*WHAT YOU ARE ASKED TO DO*.
Update the material below by replacing "share icon" with "download icon" and keeping everything else unchanged, and leave the pictures out of your answer.

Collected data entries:
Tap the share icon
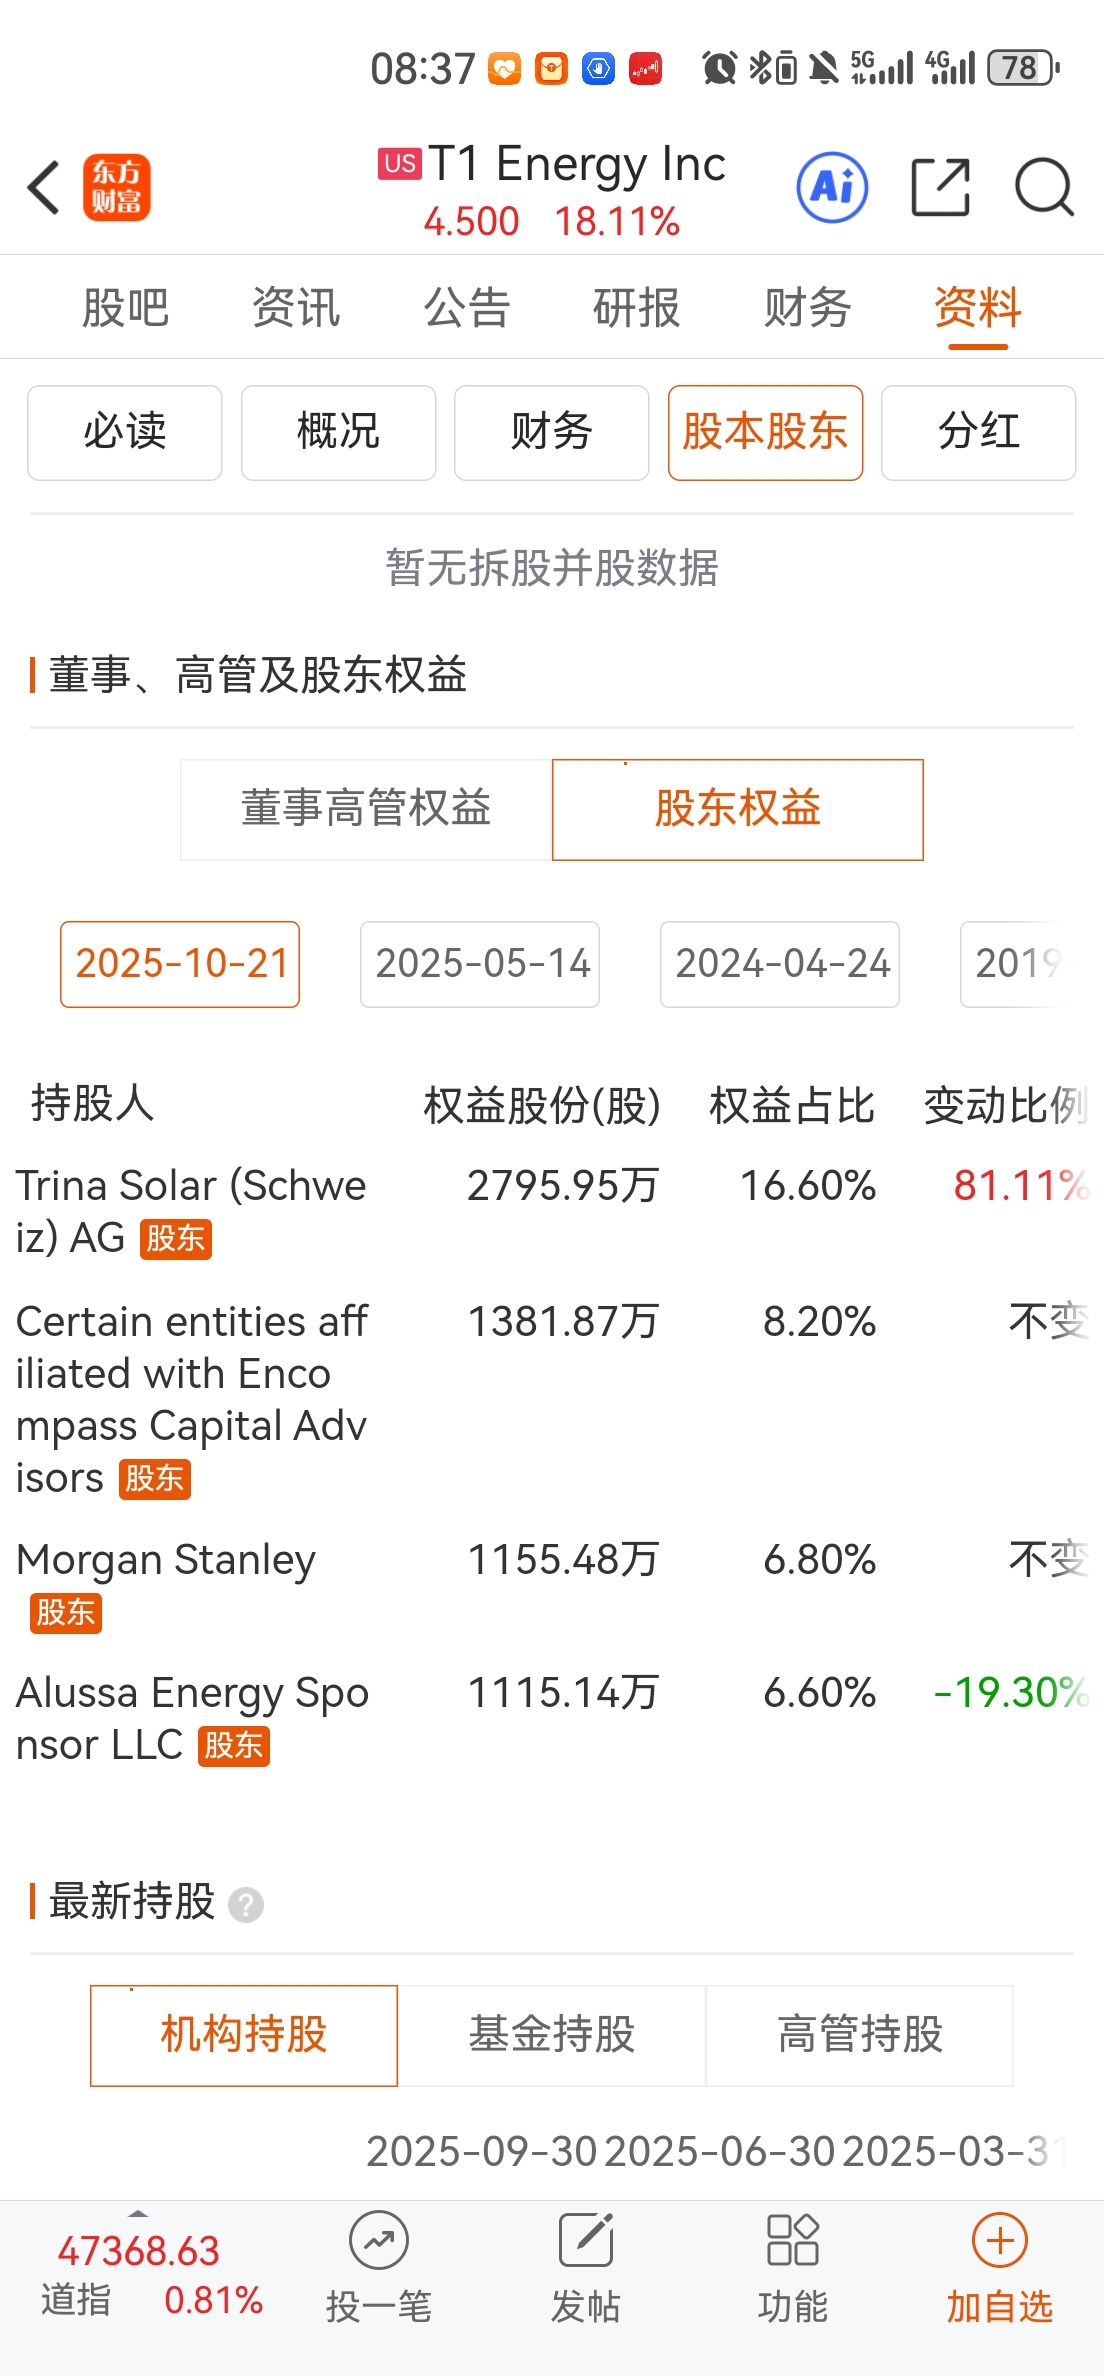This screenshot has height=2376, width=1104. (x=940, y=187)
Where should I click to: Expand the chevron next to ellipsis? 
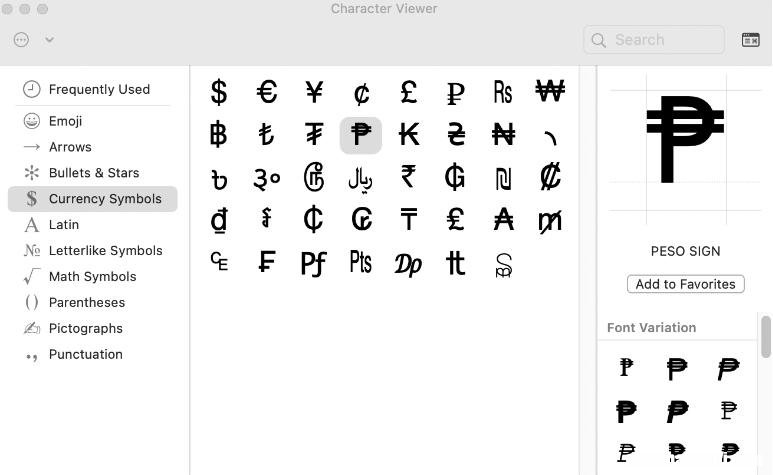[x=49, y=39]
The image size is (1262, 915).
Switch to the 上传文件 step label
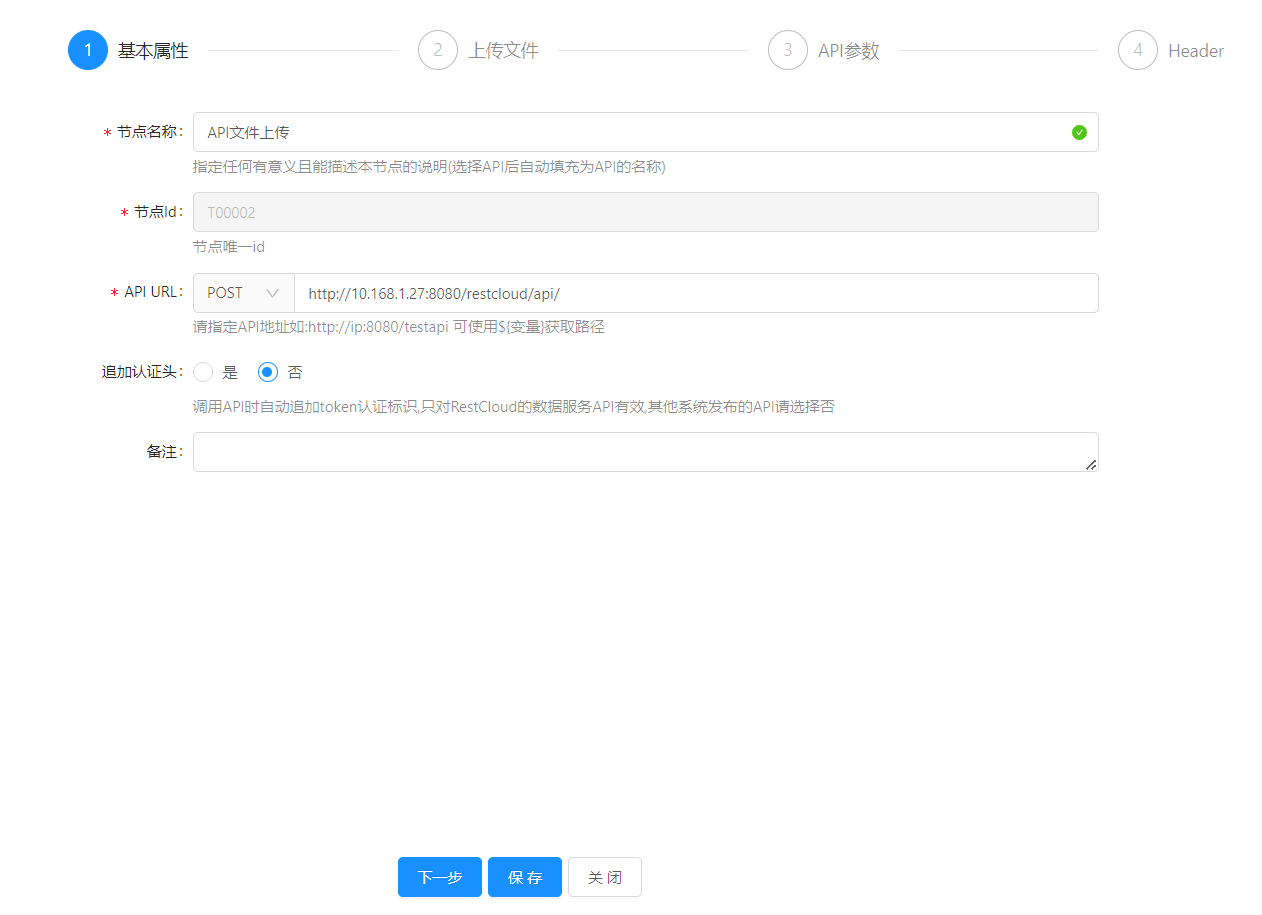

*PROBLEM SOLUTION*.
Tap the download icon
This screenshot has height=2376, width=1104. (x=940, y=187)
Where should I click to: Expand the chevron next to ellipsis? 
[x=49, y=39]
The image size is (1262, 915).
Switch to the 上传文件 step label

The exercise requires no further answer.